Exercise passage:
The Testimony of a Rock and Roll Child and Other Christian Writings Three In Defence of Bible-Based Conservatism
By Carl Halling
- 518 reads
Three In Defence of Bible-Based Conservatism
Conservatism doesn't make any sense, does it? Not unless it's compassionate it doesn't, no, and for me this means Biblical. Personally I know little of the roots of Conservatism and its many forms, but I have read of a type that has been variously described as Classical and compassionate. But it's “tough” on the surface in its uncompromising exaltation of faith, tradition, family, nation and region, which would make it controversial in the eyes of its critics. Which are of course many.
Yet, compassionate Conservatism has also been likened to Classical Liberalism in the latter's purported affiliation with the Wesleyan-Holiness Social Gospel of active care for the most vulnerable members of society. And in keeping with its Biblical roots, this must include “the stranger among us.”
And its equally uncompromising belief in Non-interventionism, which is still another feature of Classical Conservatism according to some of its adherents, could be said to be “soft” at the centre, which is to say, “meek and humble of heart.” And if it truly aspires to be Biblical, it must be these things, for the Bible commands all professing Christians to seek Holiness: 1 Peter 1: 16: “Because it is written, Be ye holy, for I am holy.”

Work task 1: In the essay on Bible-based Conservatism, what does the Bible command all professing Christians to seek?
Work task 2: List each thing that, according to the essay on Bible-based Conservatism, this Conservatism exalts uncompromisingly.

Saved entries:
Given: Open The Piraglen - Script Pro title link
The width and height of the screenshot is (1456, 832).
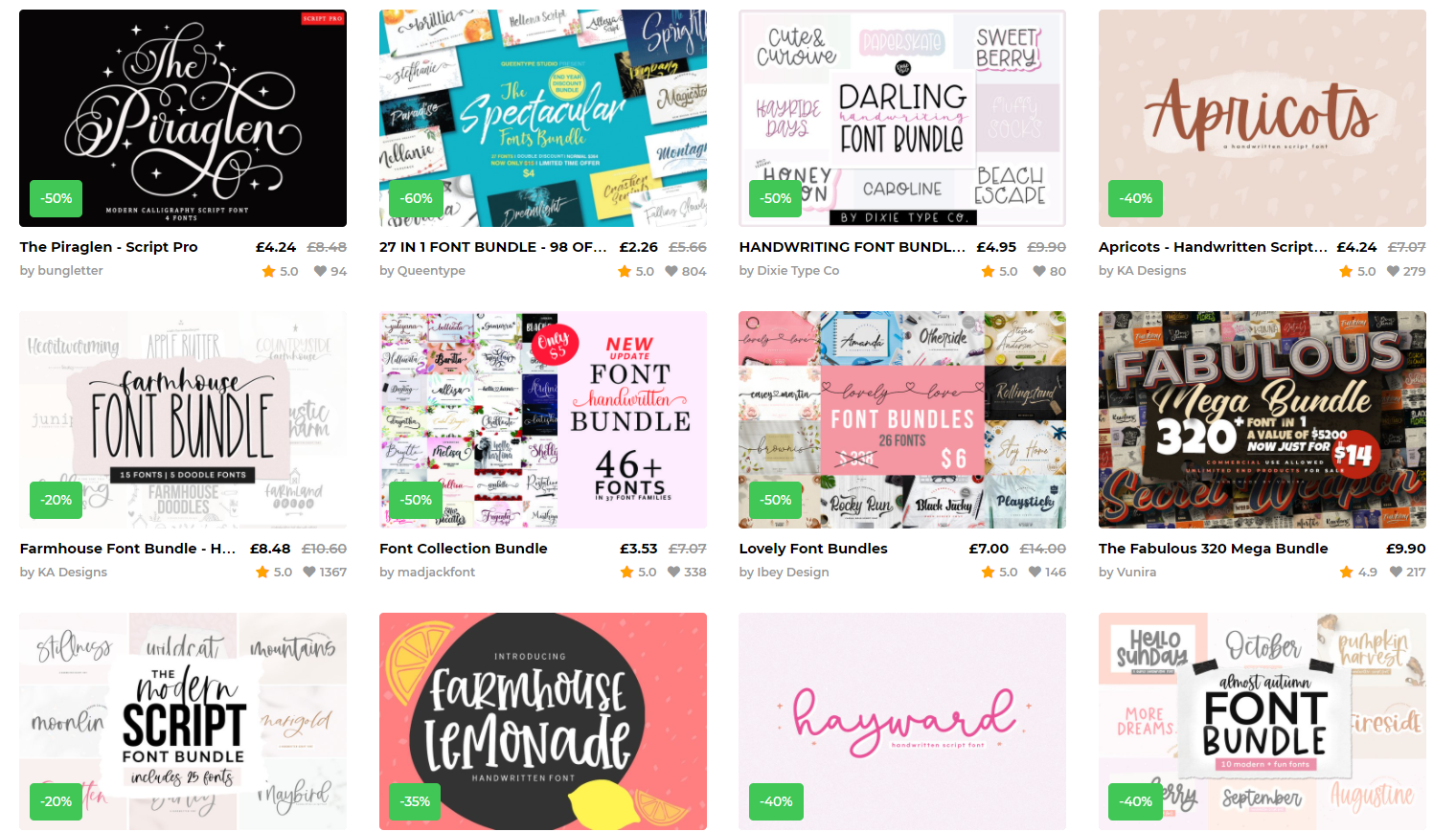Looking at the screenshot, I should click(x=108, y=247).
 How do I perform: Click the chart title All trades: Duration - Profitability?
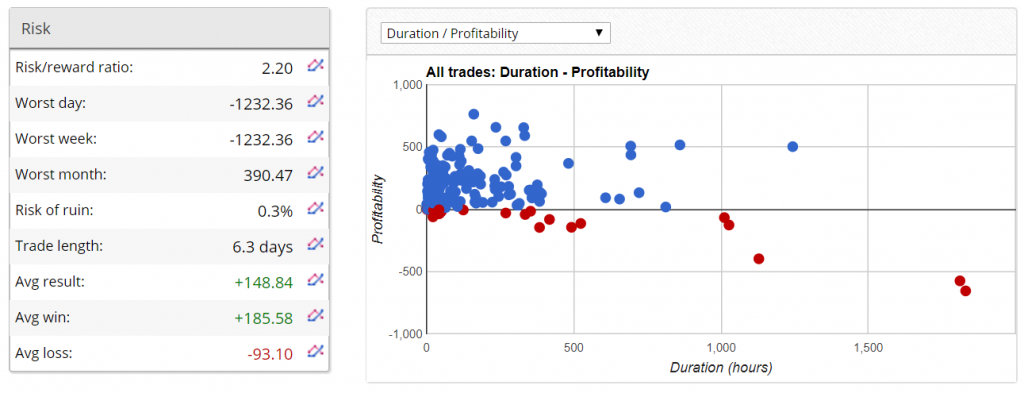[x=537, y=72]
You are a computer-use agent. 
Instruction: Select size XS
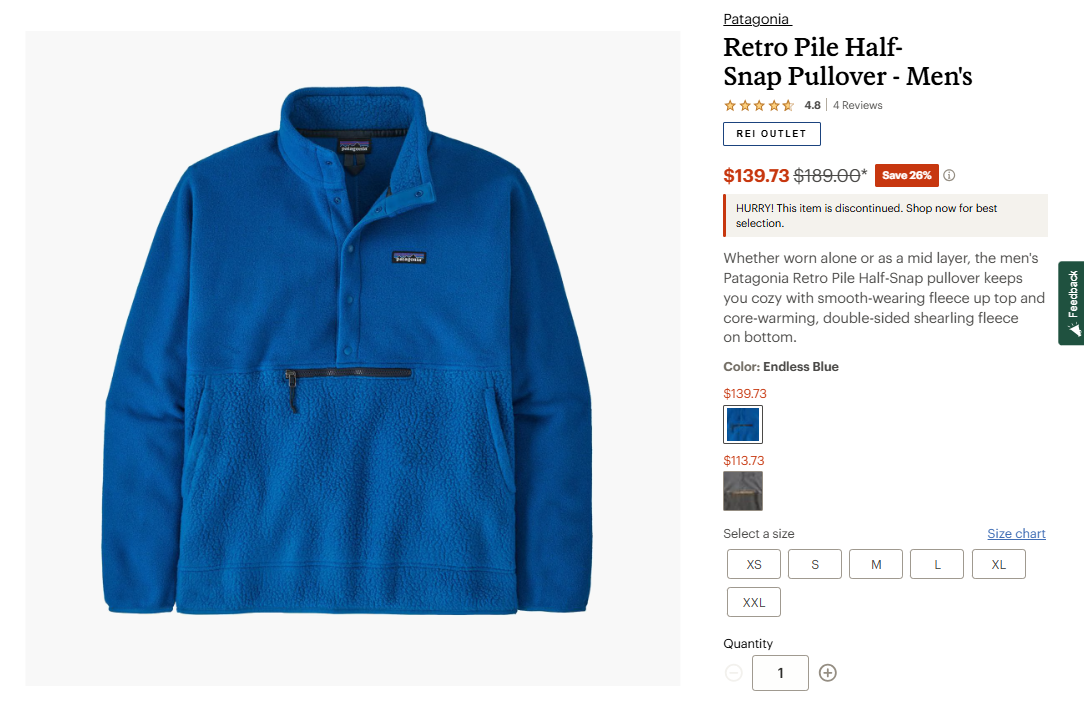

Final answer 1: Holiness.

Final answer 2: Faith, tradition, family, nation, and region.